This I Know 2.0 – An Unapologetic Apologetic
Over my nearly 60 years of life, I have had only a handful of revelations that have had a lasting impact on me. I can recall specific details about each experience and by and large they were fairly mundane, but the specific epiphanies would change how I saw things from that point on. I mention this only to provide a little background on one I had perhaps 5 years ago.
As with the others, this was not a Damascus Road experience; rather, it was more of an Emmaus Road revelation, like having a mist lifted so that you see more clearly where you are already walking. And, as much of my brilliant thoughts do, it came while I was thinking about something entirely unrelated.
My revelation was simply this: I still believed in the same God I believed in as a child.
It may seem underwhelming to you, but 5 years or so later, I am still aware of this reality. It is now foundational to who I am.
Now, this doesn’t mean that I have simply maintained my death-grip on my childhood beliefs, because that’s not true. My theology has changed over the years – several times, in fact. I have been around the block, so to speak, more laps than most. While I, out of youth and ignorance, was impacted by various pop theologies and trends over the years, I have maintained my simple belief in God, and that Jesus loves me, this I know. I have rejected more doctrines and beliefs throughout my life than many people have ever encountered. Many were illogical in some form or other, some were stupid, and a few were just bat-shit crazy (that’s a common theological term).
In spite of traveling in and out of various evangelical, charismatic, sometimes wacky, ancient liturgical, emergent, and often boring intellectual Christian churches and groups, in spite of moving from moderate to conservative to something else, and in spite of being led through a morass of theological trends, I believe in the same God I believed in as a child.
I’ve had many, many people try to talk me out of it. I’ve been dispensationalized, fundamentalated, legalized, charismatized, jeopardized, and tribulated. I’ve gutted my library of trash theology more than once. And in the end, I believe in the same God I believed in as a child.
Now, smart atheists will tell me this proves that religion is a product of our environment, that if I grew up believing in Some Other God, that’s who I’d believe in today. Granted, exposure is an obvious factor in belief. Paul says this himself in Romans 10:14, “How, then, can they call on the one they have not believed in? And how can they believe in the one of whom they have not heard? And how can they hear without someone preaching to them?” However, I know many, many people who believe differently today than they did as children. Tons. So, I’d have to say that while I truly appreciate the fact that I was raised a Christian, I’d have to say that what I believe today is not because of what I believed as a child (I believed in Santa Claus then, too).
Now, I have heard and read many testimonies of people who have rejected the beliefs they were raised with, and as a result they have concluded that they don’t believe in God. Some of them even have blogs where they love to talk about what they no longer believe. This unbelief in God is an understandable leap of logic, I guess, but generally I find that it’s lazy as well as illogical. I hear these stories and think, So what? I reject those things, too, but that doesn’t mean I don’t believe in God.
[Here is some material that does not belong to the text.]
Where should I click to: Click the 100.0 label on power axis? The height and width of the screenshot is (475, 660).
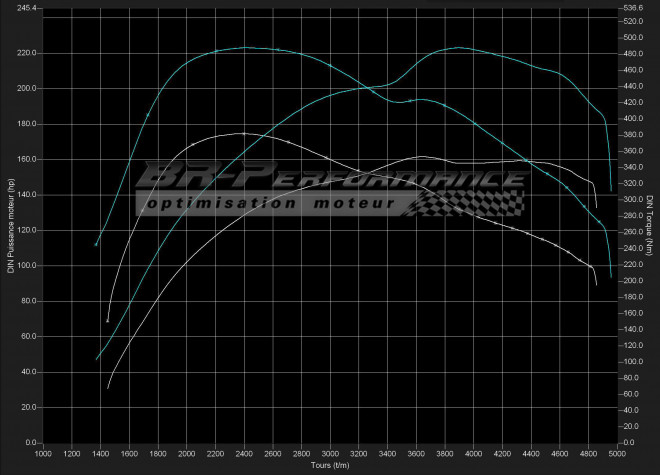[26, 266]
You don’t reject all pizza because you don’t like anchovies.
So back to the profundity of my revelation, specifically related to current belief and unbelief trends. When people are leaving the church and faith in droves, is it perhaps because they were never taught the truth about God in the first place? When the illogic and absurdity and hype and the control-freakism of religious traditions come crashing down, is there anything left to believe in?
For me, there was. I rejected dispensationalism and God was the same. I rejected legalism and God was the same. I rejected penal substitutionary atonement and God was the same. I rejected literalism and God was the same. I rejected wacko-ism and God was the same. And in fact, not only was God the same, but it was specifically because God was the same that I rejected these errant beliefs.
If I had to pick a theme song, I think it would be Sting’s If I Ever Lose My Faith. My faith is not in science or progress, or in a church, or theology, or, as odd as it sounds, even in the Bible. My faith is not in a political system or the definition of marriage. I don’t care if evolution is true or if there’s life on other planets. My faith is in God and the truth of the Gospel, that Jesus loves me, this I know. The same God, and same Gospel, I was taught as a child.